The $30K/Month Threshold
Below $30K/month in API spend, self-hosting rarely makes sense:
def should_self_host(monthly_api_spend: float) -> dict:
# Infrastructure costs (conservative)
gpu_cost = 8000 # 2x H100, reserved pricing
engineering_cost = 25000 # 0.5-1 FTE to maintain
ops_overhead = 5000 # Monitoring, on-call, misc
self_host_cost = gpu_cost + engineering_cost + ops_overhead
return {
"api_cost": monthly_api_spend,
"self_host_cost": self_host_cost,
"savings": monthly_api_spend - self_host_cost,
"recommendation": "self-host" if monthly_api_spend > 38000 else "use API"
}
# The math:
# $30K API spend: -$8K/month (lose money)
# $50K API spend: +$12K/month (save money)
# $100K API spend: +$62K/month (significant savings)
The Engineering Cost Nobody Counts
Self-hosting isn't "deploy and forget":
class SelfHostingReality:
def __init__(self):
self.obvious_costs = {
"gpu_compute": "What you planned for",
"networking": "Usually underestimated",
"storage": "Checkpoints add up",
}
self.hidden_costs = {
"on_call": "GPU failures at 3am",
"model_updates": "New versions need testing",
"security_patches": "CUDA, drivers, OS",
"capacity_planning": "Scaling isn't automatic",
"debugging": "Why is latency high today?",
}
def true_eng_time_per_month(self) -> str:
# Per engineer estimate
return """
Incidents: 10-20 hours
Updates: 8-16 hours
Optimization: 10-20 hours
Planning: 5-10 hours
Total: 33-66 hours/month = 0.2-0.4 FTE minimum
"""
The Comparison Framework
def total_cost_of_ownership(
monthly_tokens: int,
api_price_per_million: float,
team_size: int,
growth_rate: float, # Monthly
) -> dict:
# API costs (scales linearly)
year_one_api = sum([
monthly_tokens * api_price_per_million / 1_000_000 * (1 + growth_rate) ** month
for month in range(12)
])
# Self-host costs
setup_cost = 50_000 # Engineering time to get running
monthly_infra = 15_000 # GPUs, networking, storage
monthly_eng = 20_000 # Ongoing maintenance (0.5 FTE + partial others)
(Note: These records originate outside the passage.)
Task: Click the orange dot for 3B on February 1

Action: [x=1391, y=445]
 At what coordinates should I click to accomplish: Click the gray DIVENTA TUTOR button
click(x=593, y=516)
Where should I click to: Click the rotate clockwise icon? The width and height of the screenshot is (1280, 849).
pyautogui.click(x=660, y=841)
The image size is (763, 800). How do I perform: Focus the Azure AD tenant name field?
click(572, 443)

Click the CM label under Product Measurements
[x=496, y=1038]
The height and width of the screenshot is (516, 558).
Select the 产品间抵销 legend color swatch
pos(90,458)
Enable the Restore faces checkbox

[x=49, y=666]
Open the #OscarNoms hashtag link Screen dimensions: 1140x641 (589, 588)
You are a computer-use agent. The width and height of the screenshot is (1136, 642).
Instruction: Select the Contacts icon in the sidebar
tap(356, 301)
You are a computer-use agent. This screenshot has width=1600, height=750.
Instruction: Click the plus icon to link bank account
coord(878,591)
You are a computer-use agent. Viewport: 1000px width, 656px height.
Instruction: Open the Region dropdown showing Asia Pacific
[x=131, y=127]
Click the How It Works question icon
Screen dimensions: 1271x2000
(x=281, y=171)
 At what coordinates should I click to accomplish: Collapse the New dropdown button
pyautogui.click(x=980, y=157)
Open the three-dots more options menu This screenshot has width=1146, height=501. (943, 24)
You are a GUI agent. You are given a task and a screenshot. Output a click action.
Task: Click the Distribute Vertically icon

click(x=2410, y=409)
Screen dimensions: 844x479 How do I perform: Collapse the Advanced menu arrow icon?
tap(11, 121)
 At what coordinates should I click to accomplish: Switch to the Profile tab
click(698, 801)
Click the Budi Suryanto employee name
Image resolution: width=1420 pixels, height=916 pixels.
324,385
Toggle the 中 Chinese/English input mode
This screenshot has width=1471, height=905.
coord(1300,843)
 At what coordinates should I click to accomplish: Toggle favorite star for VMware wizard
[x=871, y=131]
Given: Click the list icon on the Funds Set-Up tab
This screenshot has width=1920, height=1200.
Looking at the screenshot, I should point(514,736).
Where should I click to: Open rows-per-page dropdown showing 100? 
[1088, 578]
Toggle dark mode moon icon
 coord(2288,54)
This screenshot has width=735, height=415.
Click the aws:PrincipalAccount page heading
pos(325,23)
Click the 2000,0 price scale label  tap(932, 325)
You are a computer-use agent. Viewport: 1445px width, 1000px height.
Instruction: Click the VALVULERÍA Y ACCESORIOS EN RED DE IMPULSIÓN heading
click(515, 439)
year_one_self_host = setup_cost + (monthly_infra + monthly_eng) * 12
return {
"api_year_one": year_one_api,
"self_host_year_one": year_one_self_host,
"break_even_point": "Calculate when lines cross",
}
When Self-Hosting Makes Sense
Clear yes:
- Predictable, high volume: 100M+ tokens/day, consistent
- Existing ML team: Already have GPU expertise
- Latency requirements: Need <100ms and APIs can't deliver
- Data sovereignty: Data can't leave your infrastructure
- Customization: Fine-tuned models, specialized serving
Clear no:
- Spiky traffic: 10x variation day to day
- Small team: No one dedicated to ML infra
- Rapid experimentation: Trying different models weekly
- Low volume: Under $30K/month in API costs
The Hybrid Path
Most successful teams don't go all-in:
class HybridStrategy:
def route_request(self, request: Request) -> str:
if request.is_batch_job:
return "self_hosted" # Predictable, high volume
if request.requires_latest_model:
return "api" # API has newest models first
if request.latency_critical and request.in_region:
return "self_hosted" # Control the latency
return "api" # Default to API
Self-host your predictable baseline. Use APIs for peaks and experiments.
The right question isn't "build or buy?" It's "what's worth building given what we'd need to maintain?"